From the entries below, please output exactly the lines starting at the one containing "Where should I click to: Expand the Windows" and ending at the one containing "Given: Share the PDF via cloud upload icon", both included.

[Opening DATA SECTION section]

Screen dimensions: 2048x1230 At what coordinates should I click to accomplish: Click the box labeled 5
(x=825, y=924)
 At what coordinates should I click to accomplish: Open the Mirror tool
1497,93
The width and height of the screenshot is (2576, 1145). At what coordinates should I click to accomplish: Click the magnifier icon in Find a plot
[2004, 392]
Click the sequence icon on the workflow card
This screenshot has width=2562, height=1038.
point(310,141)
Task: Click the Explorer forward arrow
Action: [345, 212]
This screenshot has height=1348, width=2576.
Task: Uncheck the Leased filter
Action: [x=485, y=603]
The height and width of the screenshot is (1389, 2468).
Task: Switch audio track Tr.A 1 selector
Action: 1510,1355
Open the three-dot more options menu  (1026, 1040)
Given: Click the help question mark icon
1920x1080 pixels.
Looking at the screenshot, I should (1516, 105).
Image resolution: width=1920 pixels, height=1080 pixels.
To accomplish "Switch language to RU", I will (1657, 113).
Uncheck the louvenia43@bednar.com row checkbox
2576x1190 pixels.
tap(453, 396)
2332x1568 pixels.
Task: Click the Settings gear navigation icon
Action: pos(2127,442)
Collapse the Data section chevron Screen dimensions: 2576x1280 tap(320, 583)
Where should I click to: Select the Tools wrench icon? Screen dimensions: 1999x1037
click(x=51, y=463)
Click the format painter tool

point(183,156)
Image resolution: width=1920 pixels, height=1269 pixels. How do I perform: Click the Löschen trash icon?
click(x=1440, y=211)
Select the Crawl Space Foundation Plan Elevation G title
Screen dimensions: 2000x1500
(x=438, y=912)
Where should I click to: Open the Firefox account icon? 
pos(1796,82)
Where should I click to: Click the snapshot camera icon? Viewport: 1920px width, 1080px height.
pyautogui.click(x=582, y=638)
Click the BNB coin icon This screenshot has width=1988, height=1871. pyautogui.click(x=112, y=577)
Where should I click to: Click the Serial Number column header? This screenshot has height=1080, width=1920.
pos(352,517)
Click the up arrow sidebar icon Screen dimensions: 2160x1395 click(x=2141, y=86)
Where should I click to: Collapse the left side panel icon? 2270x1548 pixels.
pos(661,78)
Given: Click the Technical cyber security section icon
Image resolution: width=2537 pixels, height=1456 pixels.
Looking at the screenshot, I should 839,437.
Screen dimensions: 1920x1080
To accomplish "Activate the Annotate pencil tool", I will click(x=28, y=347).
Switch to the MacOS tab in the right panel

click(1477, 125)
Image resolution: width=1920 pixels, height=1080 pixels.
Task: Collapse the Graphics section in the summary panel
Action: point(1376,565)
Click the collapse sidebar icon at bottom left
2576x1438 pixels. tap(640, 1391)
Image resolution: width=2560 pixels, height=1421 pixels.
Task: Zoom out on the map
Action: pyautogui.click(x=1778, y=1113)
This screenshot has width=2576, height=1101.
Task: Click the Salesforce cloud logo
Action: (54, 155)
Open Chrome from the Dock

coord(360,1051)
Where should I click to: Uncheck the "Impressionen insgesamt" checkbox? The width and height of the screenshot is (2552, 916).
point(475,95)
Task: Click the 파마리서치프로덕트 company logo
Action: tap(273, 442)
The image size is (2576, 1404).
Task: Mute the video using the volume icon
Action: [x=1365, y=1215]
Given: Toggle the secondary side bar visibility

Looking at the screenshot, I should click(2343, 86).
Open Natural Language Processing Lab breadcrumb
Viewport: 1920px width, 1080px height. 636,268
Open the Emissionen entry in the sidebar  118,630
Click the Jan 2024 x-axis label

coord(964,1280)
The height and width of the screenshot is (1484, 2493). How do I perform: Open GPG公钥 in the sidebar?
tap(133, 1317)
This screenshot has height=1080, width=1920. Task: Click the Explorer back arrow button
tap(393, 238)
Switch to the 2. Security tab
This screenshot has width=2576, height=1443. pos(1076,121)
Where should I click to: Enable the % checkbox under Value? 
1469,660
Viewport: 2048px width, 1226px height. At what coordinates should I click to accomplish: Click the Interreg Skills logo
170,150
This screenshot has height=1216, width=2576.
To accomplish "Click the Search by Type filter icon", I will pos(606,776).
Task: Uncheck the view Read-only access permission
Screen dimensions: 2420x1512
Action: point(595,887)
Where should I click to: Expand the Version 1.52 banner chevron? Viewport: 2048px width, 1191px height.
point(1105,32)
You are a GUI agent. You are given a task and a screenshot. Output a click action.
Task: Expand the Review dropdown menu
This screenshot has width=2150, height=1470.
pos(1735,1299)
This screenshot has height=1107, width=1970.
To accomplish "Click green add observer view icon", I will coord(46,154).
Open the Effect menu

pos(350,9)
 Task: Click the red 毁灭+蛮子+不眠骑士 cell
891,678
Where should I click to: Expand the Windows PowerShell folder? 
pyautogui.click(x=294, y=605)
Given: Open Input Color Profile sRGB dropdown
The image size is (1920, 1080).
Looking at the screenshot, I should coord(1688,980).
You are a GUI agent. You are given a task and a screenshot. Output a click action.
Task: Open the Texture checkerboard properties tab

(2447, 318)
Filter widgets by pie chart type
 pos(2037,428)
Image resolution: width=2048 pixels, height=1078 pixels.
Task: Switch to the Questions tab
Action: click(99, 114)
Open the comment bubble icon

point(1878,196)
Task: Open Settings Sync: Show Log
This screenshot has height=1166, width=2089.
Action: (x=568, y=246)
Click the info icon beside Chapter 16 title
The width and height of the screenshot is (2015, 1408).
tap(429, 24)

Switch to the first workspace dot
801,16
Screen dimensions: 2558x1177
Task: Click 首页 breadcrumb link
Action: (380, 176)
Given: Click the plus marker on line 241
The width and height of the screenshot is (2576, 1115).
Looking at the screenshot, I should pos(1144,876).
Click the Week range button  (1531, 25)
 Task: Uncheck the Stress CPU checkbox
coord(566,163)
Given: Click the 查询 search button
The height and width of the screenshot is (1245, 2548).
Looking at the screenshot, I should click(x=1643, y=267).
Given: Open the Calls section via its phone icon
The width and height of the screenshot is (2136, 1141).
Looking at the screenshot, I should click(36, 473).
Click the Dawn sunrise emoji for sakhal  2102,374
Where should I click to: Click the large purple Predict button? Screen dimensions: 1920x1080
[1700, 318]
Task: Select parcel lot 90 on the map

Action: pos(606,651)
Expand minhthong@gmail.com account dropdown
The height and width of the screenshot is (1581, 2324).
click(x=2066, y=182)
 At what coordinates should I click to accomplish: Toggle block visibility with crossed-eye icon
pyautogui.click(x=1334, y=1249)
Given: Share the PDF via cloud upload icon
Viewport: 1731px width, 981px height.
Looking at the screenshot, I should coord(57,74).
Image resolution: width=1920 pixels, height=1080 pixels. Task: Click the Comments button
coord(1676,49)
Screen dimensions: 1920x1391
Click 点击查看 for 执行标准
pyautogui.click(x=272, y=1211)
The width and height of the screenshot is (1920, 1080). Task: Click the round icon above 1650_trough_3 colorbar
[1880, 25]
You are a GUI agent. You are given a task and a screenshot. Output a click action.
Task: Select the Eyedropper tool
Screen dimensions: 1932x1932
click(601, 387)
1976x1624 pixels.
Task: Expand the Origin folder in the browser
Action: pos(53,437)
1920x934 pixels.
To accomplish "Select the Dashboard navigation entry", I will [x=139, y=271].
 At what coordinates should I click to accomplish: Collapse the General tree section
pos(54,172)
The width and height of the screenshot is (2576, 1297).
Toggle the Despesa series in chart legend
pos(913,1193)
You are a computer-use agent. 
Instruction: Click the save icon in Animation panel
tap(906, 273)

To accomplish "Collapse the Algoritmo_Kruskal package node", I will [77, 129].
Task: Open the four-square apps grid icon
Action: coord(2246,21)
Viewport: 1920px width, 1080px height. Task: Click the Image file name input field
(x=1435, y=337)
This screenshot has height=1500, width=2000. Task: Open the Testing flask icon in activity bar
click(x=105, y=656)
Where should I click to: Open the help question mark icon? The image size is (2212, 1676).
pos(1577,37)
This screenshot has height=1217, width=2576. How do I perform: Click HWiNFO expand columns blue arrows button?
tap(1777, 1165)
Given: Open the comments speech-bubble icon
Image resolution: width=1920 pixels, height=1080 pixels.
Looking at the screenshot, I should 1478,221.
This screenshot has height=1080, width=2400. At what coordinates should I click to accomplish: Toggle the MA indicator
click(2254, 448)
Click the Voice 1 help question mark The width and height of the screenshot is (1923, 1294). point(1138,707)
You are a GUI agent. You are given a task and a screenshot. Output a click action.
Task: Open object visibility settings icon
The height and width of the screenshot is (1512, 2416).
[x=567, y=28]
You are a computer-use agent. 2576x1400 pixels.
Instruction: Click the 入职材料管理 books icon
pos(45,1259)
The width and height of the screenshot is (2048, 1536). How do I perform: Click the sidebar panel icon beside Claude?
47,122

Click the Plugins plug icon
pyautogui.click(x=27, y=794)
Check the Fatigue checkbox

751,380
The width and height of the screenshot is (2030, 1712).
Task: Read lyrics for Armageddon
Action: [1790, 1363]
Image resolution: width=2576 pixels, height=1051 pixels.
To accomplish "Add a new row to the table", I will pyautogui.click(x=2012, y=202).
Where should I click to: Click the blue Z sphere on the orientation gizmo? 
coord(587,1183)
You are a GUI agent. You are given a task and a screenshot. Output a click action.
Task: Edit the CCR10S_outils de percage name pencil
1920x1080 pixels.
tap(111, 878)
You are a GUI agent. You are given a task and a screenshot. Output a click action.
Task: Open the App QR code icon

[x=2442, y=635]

[Closing DATA SECTION section]

ANSWER FOR THIS EXERCISE:
Where should I click to: Expand the Windows PowerShell folder? 
pyautogui.click(x=294, y=605)
Given: Open Input Color Profile sRGB dropdown
The image size is (1920, 1080).
Looking at the screenshot, I should coord(1688,980).
You are a GUI agent. You are given a task and a screenshot. Output a click action.
Task: Open the Texture checkerboard properties tab

(2447, 318)
Filter widgets by pie chart type
 pos(2037,428)
Image resolution: width=2048 pixels, height=1078 pixels.
Task: Switch to the Questions tab
Action: click(99, 114)
Open the comment bubble icon

point(1878,196)
Task: Open Settings Sync: Show Log
This screenshot has height=1166, width=2089.
Action: (x=568, y=246)
Click the info icon beside Chapter 16 title
The width and height of the screenshot is (2015, 1408).
tap(429, 24)

Switch to the first workspace dot
801,16
Screen dimensions: 2558x1177
Task: Click 首页 breadcrumb link
Action: (380, 176)
Given: Click the plus marker on line 241
The width and height of the screenshot is (2576, 1115).
Looking at the screenshot, I should pos(1144,876).
Click the Week range button  (1531, 25)
 Task: Uncheck the Stress CPU checkbox
coord(566,163)
Given: Click the 查询 search button
The height and width of the screenshot is (1245, 2548).
Looking at the screenshot, I should click(x=1643, y=267).
Given: Open the Calls section via its phone icon
The width and height of the screenshot is (2136, 1141).
Looking at the screenshot, I should click(36, 473).
Click the Dawn sunrise emoji for sakhal  2102,374
Where should I click to: Click the large purple Predict button? Screen dimensions: 1920x1080
[1700, 318]
Task: Select parcel lot 90 on the map

Action: pos(606,651)
Expand minhthong@gmail.com account dropdown
The height and width of the screenshot is (1581, 2324).
click(x=2066, y=182)
 At what coordinates should I click to accomplish: Toggle block visibility with crossed-eye icon
pyautogui.click(x=1334, y=1249)
Given: Share the PDF via cloud upload icon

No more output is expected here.